**YOUR INSTRUCTIONS:** Print every entry exactly as written.

**RECORDED DATA:**
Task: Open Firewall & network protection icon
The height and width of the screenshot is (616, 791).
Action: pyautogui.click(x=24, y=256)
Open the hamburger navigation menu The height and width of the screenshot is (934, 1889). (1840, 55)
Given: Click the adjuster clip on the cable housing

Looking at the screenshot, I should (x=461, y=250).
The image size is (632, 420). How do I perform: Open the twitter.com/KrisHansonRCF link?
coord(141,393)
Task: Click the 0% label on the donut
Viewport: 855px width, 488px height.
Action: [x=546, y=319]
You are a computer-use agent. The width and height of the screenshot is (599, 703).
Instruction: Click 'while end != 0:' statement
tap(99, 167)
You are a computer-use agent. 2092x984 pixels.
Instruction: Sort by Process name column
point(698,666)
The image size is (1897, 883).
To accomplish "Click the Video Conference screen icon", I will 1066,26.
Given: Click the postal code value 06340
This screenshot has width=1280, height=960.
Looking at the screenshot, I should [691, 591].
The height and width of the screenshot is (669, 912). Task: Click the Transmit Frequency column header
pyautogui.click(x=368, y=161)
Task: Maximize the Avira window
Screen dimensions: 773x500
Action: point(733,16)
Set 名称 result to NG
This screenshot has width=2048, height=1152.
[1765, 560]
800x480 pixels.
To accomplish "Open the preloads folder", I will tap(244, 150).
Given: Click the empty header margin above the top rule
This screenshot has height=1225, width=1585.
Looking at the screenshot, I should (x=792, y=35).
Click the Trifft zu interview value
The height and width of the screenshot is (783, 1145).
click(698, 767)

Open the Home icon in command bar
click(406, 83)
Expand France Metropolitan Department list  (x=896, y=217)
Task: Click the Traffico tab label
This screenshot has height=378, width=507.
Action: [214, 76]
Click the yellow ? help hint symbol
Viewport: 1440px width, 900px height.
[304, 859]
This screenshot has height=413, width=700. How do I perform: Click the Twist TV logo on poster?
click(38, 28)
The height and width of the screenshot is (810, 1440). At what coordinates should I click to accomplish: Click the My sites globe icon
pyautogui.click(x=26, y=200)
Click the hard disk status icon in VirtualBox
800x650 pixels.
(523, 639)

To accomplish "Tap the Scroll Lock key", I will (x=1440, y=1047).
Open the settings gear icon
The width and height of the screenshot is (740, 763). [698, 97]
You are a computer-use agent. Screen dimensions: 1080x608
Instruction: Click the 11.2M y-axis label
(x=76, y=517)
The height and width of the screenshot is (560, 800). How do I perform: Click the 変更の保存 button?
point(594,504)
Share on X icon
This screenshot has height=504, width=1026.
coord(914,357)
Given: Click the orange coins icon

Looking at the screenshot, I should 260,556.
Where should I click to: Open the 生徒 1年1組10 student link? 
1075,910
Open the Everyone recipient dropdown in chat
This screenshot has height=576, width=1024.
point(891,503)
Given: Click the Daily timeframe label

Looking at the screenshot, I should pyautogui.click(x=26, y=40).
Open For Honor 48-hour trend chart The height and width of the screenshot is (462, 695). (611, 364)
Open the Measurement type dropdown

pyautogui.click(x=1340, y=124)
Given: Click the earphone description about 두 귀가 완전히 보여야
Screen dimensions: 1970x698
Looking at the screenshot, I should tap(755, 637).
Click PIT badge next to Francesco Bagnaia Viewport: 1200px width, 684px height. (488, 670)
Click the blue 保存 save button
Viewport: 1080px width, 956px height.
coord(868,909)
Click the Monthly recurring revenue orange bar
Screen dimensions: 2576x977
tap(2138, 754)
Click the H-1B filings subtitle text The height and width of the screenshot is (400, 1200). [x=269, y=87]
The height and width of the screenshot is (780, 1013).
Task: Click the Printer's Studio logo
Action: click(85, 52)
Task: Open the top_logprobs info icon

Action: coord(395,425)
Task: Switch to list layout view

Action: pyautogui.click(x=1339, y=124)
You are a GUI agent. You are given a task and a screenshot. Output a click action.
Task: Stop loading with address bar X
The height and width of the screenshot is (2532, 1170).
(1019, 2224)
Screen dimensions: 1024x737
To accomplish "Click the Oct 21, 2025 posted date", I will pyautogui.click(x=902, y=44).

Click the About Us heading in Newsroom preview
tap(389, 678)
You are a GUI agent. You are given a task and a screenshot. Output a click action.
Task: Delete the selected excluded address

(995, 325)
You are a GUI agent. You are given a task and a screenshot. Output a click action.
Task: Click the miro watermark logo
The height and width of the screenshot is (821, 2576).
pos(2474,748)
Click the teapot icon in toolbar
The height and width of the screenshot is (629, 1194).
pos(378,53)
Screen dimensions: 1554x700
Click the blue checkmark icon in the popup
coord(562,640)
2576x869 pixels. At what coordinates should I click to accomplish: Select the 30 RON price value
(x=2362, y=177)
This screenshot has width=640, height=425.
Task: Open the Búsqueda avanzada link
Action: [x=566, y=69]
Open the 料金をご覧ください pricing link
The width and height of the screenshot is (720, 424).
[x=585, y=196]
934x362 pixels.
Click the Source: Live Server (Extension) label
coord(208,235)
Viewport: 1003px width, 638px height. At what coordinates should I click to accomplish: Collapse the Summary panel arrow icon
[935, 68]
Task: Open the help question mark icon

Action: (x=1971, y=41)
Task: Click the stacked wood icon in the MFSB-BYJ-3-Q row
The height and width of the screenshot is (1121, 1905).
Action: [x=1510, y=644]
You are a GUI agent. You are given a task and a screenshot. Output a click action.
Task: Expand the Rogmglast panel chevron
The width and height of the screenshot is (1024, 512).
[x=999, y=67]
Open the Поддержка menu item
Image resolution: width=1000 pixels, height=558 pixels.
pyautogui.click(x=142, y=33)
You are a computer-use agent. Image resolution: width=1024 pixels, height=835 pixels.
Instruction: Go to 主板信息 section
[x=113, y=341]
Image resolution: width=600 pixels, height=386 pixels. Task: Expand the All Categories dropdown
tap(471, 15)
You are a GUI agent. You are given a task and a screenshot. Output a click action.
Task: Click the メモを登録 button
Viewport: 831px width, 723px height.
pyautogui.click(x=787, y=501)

**COMPLETED EXERCISE:**
Task: Open Firewall & network protection icon
The height and width of the screenshot is (616, 791).
Action: pyautogui.click(x=24, y=256)
Open the hamburger navigation menu The height and width of the screenshot is (934, 1889). (1840, 55)
Given: Click the adjuster clip on the cable housing

Looking at the screenshot, I should (x=461, y=250).
The image size is (632, 420). How do I perform: Open the twitter.com/KrisHansonRCF link?
coord(141,393)
Task: Click the 0% label on the donut
Viewport: 855px width, 488px height.
Action: [x=546, y=319]
You are a computer-use agent. The width and height of the screenshot is (599, 703).
Instruction: Click 'while end != 0:' statement
tap(99, 167)
You are a computer-use agent. 2092x984 pixels.
Instruction: Sort by Process name column
point(698,666)
The image size is (1897, 883).
To accomplish "Click the Video Conference screen icon", I will 1066,26.
Given: Click the postal code value 06340
This screenshot has width=1280, height=960.
Looking at the screenshot, I should [691, 591].
The height and width of the screenshot is (669, 912). Task: Click the Transmit Frequency column header
pyautogui.click(x=368, y=161)
Task: Maximize the Avira window
Screen dimensions: 773x500
Action: point(733,16)
Set 名称 result to NG
This screenshot has width=2048, height=1152.
[1765, 560]
800x480 pixels.
To accomplish "Open the preloads folder", I will tap(244, 150).
Given: Click the empty header margin above the top rule
This screenshot has height=1225, width=1585.
Looking at the screenshot, I should (x=792, y=35).
Click the Trifft zu interview value
The height and width of the screenshot is (783, 1145).
click(698, 767)

Open the Home icon in command bar
click(406, 83)
Expand France Metropolitan Department list  (x=896, y=217)
Task: Click the Traffico tab label
This screenshot has height=378, width=507.
Action: [214, 76]
Click the yellow ? help hint symbol
Viewport: 1440px width, 900px height.
[304, 859]
This screenshot has height=413, width=700. How do I perform: Click the Twist TV logo on poster?
click(38, 28)
The height and width of the screenshot is (810, 1440). At what coordinates should I click to accomplish: Click the My sites globe icon
pyautogui.click(x=26, y=200)
Click the hard disk status icon in VirtualBox
800x650 pixels.
(523, 639)

To accomplish "Tap the Scroll Lock key", I will (x=1440, y=1047).
Open the settings gear icon
The width and height of the screenshot is (740, 763). [698, 97]
You are a computer-use agent. Screen dimensions: 1080x608
Instruction: Click the 11.2M y-axis label
(x=76, y=517)
The height and width of the screenshot is (560, 800). How do I perform: Click the 変更の保存 button?
point(594,504)
Share on X icon
This screenshot has height=504, width=1026.
coord(914,357)
Given: Click the orange coins icon

Looking at the screenshot, I should 260,556.
Where should I click to: Open the 生徒 1年1組10 student link? 
1075,910
Open the Everyone recipient dropdown in chat
This screenshot has height=576, width=1024.
point(891,503)
Given: Click the Daily timeframe label

Looking at the screenshot, I should pyautogui.click(x=26, y=40).
Open For Honor 48-hour trend chart The height and width of the screenshot is (462, 695). (611, 364)
Open the Measurement type dropdown

pyautogui.click(x=1340, y=124)
Given: Click the earphone description about 두 귀가 완전히 보여야
Screen dimensions: 1970x698
Looking at the screenshot, I should tap(755, 637).
Click PIT badge next to Francesco Bagnaia Viewport: 1200px width, 684px height. (488, 670)
Click the blue 保存 save button
Viewport: 1080px width, 956px height.
coord(868,909)
Click the Monthly recurring revenue orange bar
Screen dimensions: 2576x977
tap(2138, 754)
Click the H-1B filings subtitle text The height and width of the screenshot is (400, 1200). [x=269, y=87]
The height and width of the screenshot is (780, 1013).
Task: Click the Printer's Studio logo
Action: click(85, 52)
Task: Open the top_logprobs info icon

Action: coord(395,425)
Task: Switch to list layout view

Action: pyautogui.click(x=1339, y=124)
You are a GUI agent. You are given a task and a screenshot. Output a click action.
Task: Stop loading with address bar X
The height and width of the screenshot is (2532, 1170).
(1019, 2224)
Screen dimensions: 1024x737
To accomplish "Click the Oct 21, 2025 posted date", I will pyautogui.click(x=902, y=44).

Click the About Us heading in Newsroom preview
tap(389, 678)
You are a GUI agent. You are given a task and a screenshot. Output a click action.
Task: Delete the selected excluded address

(995, 325)
You are a GUI agent. You are given a task and a screenshot. Output a click action.
Task: Click the miro watermark logo
The height and width of the screenshot is (821, 2576).
pos(2474,748)
Click the teapot icon in toolbar
The height and width of the screenshot is (629, 1194).
pos(378,53)
Screen dimensions: 1554x700
Click the blue checkmark icon in the popup
coord(562,640)
2576x869 pixels. At what coordinates should I click to accomplish: Select the 30 RON price value
(x=2362, y=177)
This screenshot has width=640, height=425.
Task: Open the Búsqueda avanzada link
Action: [x=566, y=69]
Open the 料金をご覧ください pricing link
The width and height of the screenshot is (720, 424).
[x=585, y=196]
934x362 pixels.
Click the Source: Live Server (Extension) label
coord(208,235)
Viewport: 1003px width, 638px height. At what coordinates should I click to accomplish: Collapse the Summary panel arrow icon
[935, 68]
Task: Open the help question mark icon

Action: (x=1971, y=41)
Task: Click the stacked wood icon in the MFSB-BYJ-3-Q row
The height and width of the screenshot is (1121, 1905).
Action: [x=1510, y=644]
You are a GUI agent. You are given a task and a screenshot. Output a click action.
Task: Expand the Rogmglast panel chevron
The width and height of the screenshot is (1024, 512).
[x=999, y=67]
Open the Поддержка menu item
Image resolution: width=1000 pixels, height=558 pixels.
pyautogui.click(x=142, y=33)
You are a computer-use agent. Image resolution: width=1024 pixels, height=835 pixels.
Instruction: Go to 主板信息 section
[x=113, y=341]
Image resolution: width=600 pixels, height=386 pixels. Task: Expand the All Categories dropdown
tap(471, 15)
You are a GUI agent. You are given a task and a screenshot. Output a click action.
Task: Click the メモを登録 button
Viewport: 831px width, 723px height.
pyautogui.click(x=787, y=501)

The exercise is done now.